__WHAT IS EXPECTED__.
For this exercise, copy exactly only the lines from the one containing "You are a GUI" to the final line of the material below, without the pictures.

__THE RECORDS__.
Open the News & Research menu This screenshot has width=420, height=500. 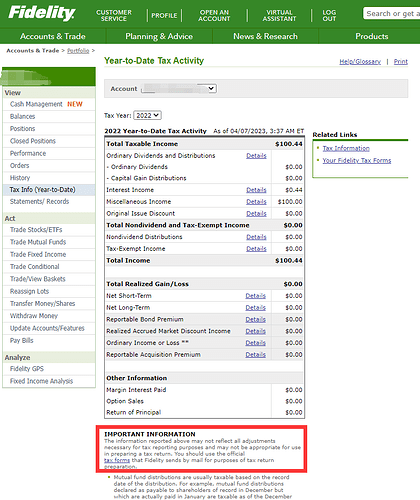[x=265, y=36]
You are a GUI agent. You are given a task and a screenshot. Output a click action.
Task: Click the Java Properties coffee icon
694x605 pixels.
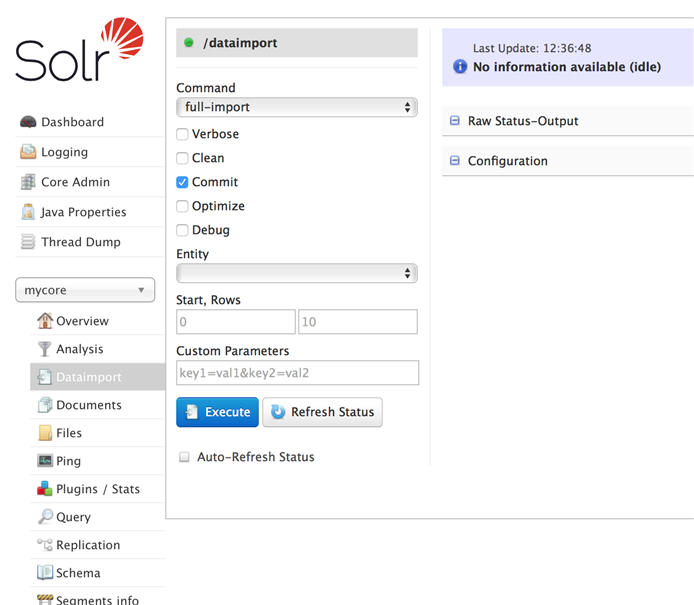[28, 212]
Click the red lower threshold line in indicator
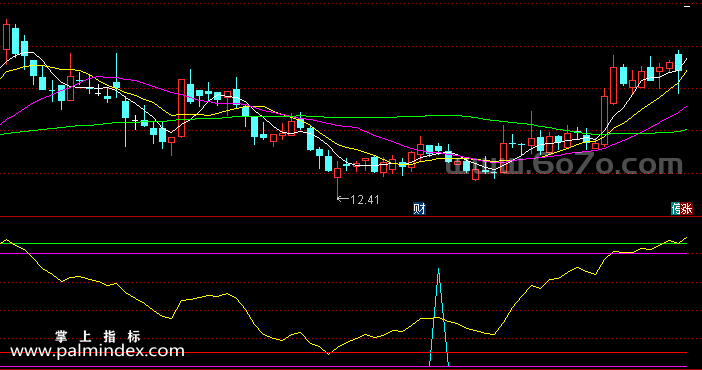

__YOUR RESPONSE__.
You are a GUI agent. You are given a task and a screenshot. Output a click action.
Task: Click the Java Properties coffee icon
694x605 pixels.
[28, 212]
Click the red lower threshold line in indicator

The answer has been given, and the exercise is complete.